§ **Source material**:
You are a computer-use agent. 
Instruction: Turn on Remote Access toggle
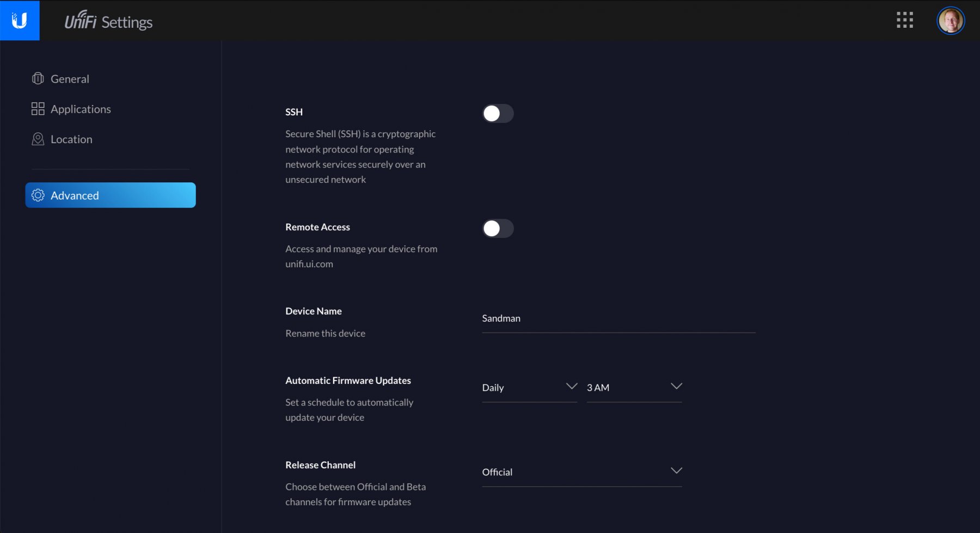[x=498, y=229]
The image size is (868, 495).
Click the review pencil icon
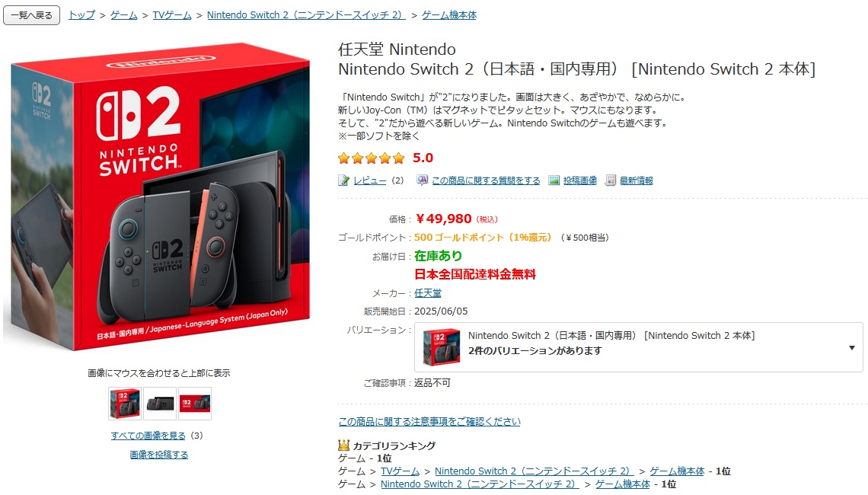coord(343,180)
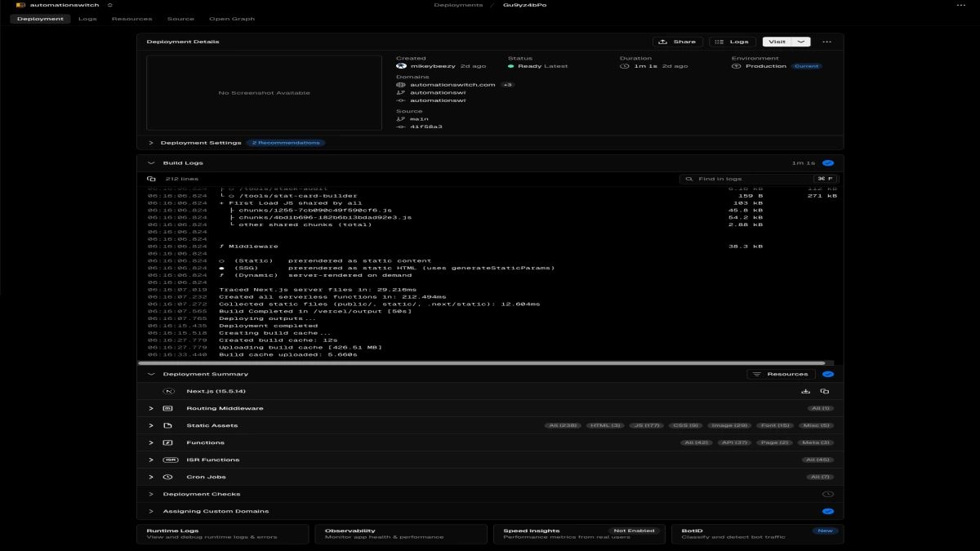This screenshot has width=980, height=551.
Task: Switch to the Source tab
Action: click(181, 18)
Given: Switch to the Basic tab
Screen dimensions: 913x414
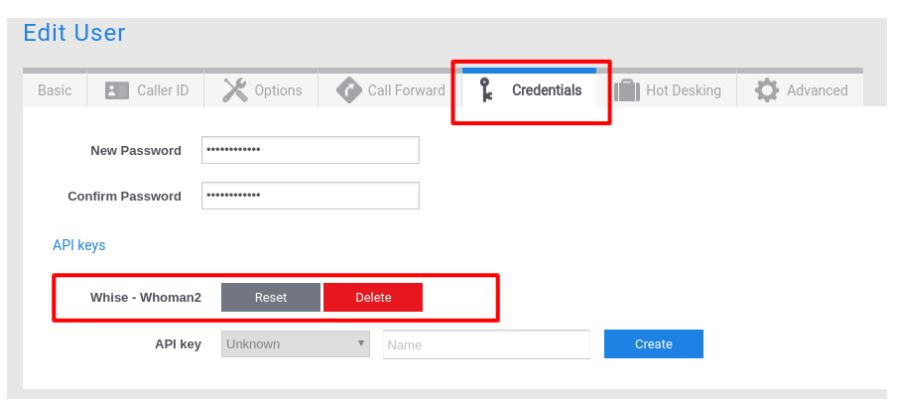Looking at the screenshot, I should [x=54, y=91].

§ **Problem statement**: The line containing "The image size is (868, 495)." and every line after it, up to the last line of the data, should be returned exactly, without the pictures.

§ **Response for this exercise**:
The image size is (868, 495).
Click the review pencil icon
coord(343,180)
This screenshot has width=980, height=551.
Task: Switch to the Source tab
Action: click(181, 18)
Given: Switch to the Basic tab
Screen dimensions: 913x414
Looking at the screenshot, I should [x=54, y=91].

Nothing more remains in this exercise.